In a further scheme, the step of controlling the sliding distance of the upper air deflector and the sliding distance of the lower air deflector according to the operation stage comprises the following steps: when the operation stage is a first operation stage, controlling the upper air deflector and the lower air deflector to form an air outlet direction at a first preset angle; when the operation stage is a second operation stage, controlling the upper air deflector and the lower air deflector to form an air outlet direction of a second preset angle; when the operation stage is a third operation stage, controlling the upper air deflector and the lower air deflector to form an air outlet direction of a third preset angle; and when the operation stage is a fourth operation stage, controlling the upper air guide plate and the lower air guide plate to form an air outlet direction of a fourth preset angle.

Therefore, in different operation stages, the corresponding preset angle is used for blowing, and the blowing requirements in different operation stages can be met.

In a further scheme, the current working scene comprises a long-distance blowing scene and a short-distance blowing scene.

Therefore, the current working scene comprises a long-distance blowing scene and a short-distance blowing scene, and blowing control can be performed according to long-distance blowing and short-distance blowing, so that the comfort is improved.

In order to achieve the third object of the present invention, the present invention provides an air conditioning indoor unit including a processor and a memory, the memory storing a computer program, the computer program, when executed by the processor, implementing the steps of the air supply control method of the air conditioning indoor unit described above.

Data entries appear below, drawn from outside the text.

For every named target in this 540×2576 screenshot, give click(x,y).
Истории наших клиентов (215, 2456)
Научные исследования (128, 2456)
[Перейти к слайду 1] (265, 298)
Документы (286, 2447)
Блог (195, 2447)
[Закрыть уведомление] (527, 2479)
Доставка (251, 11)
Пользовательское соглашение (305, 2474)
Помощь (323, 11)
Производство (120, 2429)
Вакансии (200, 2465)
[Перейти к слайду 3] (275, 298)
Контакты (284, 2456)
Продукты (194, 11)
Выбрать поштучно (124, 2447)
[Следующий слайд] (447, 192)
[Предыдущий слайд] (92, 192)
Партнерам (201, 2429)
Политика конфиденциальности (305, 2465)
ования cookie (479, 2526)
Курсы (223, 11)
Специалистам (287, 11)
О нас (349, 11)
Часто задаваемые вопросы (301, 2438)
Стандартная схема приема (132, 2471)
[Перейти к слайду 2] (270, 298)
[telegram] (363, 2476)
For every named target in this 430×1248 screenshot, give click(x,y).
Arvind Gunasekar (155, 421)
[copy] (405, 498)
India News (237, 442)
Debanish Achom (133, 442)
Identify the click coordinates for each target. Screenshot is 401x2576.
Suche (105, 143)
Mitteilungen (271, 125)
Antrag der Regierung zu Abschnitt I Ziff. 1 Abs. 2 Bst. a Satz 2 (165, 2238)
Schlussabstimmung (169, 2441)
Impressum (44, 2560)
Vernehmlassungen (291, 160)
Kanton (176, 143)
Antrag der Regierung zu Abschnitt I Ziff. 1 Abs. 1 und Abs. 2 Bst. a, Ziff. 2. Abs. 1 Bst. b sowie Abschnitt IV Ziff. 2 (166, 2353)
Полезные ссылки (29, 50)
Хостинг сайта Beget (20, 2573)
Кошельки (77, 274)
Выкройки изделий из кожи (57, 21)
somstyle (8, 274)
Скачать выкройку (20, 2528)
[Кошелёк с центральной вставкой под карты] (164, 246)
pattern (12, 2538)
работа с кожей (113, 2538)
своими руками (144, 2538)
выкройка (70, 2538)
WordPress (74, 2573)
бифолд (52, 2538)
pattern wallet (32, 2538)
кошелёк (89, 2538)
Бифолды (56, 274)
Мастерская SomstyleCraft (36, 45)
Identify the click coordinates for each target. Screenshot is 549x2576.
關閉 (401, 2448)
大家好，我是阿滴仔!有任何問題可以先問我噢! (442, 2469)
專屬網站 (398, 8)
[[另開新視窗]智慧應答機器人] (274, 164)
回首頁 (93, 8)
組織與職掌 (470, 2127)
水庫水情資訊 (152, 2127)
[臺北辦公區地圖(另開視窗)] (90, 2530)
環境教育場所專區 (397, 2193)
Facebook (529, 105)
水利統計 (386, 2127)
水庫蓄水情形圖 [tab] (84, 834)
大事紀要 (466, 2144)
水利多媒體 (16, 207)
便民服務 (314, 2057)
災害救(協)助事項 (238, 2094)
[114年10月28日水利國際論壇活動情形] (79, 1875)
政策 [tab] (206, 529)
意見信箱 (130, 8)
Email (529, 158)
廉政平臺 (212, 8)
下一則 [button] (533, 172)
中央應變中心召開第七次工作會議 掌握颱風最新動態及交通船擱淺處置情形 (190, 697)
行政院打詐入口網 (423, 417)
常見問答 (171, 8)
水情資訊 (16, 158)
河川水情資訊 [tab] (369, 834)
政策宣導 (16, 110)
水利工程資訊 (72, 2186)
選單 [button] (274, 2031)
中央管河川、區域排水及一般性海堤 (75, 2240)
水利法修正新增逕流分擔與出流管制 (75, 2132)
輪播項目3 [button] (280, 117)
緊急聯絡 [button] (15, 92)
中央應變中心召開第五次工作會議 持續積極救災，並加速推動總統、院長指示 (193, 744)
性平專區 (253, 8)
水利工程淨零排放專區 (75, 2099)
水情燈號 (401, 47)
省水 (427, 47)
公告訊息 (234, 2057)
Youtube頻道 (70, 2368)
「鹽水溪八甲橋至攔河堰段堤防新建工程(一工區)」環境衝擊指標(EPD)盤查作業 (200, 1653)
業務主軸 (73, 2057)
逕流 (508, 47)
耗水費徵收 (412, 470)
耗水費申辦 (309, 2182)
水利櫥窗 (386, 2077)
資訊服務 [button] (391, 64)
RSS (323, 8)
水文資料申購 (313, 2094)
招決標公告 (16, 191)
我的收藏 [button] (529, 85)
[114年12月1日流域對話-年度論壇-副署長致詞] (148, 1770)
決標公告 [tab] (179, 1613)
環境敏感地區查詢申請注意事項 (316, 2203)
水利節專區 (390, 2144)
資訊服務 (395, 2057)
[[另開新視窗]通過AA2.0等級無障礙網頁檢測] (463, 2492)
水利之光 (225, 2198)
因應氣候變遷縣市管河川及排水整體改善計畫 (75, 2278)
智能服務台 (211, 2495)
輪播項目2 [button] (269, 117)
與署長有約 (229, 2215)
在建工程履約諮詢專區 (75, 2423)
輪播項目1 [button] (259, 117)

In order to achieve the fourth object of the present invention, the present invention provides a computer-readable storage medium having a computer program stored thereon, the computer program, when executed by a controller, implementing the steps of the above-mentioned air supply control method for an indoor unit of an air conditioner.

Drawings

Fig. 1 is a schematic structural view of an air guide structure embodiment of an air conditioning indoor unit according to the present invention.

Fig. 2 is a schematic structural view of an upper air deflector and a lower air deflector in the air guiding structure embodiment of the air conditioning indoor unit of the present invention when closed.

Fig. 3 is a schematic structural view of a driving structure of an upper air deflector in an embodiment of an air guiding structure of an indoor unit of an air conditioner.

Fig. 4 is a schematic diagram of a plurality of movement positions of an upper air deflector and a lower air deflector in an air guiding structure embodiment of an air conditioning indoor unit of the present invention.

Fig. 5 is a flow chart of a method for controlling air supply to an indoor unit of an air conditioner according to the present invention.

FIG. 6 is a flowchart illustrating steps of controlling a sliding distance of an upper air deflector and a sliding distance of a lower air deflector according to a current working scenario in an embodiment of a method for controlling an air supply of an indoor unit of an air conditioner according to the present invention.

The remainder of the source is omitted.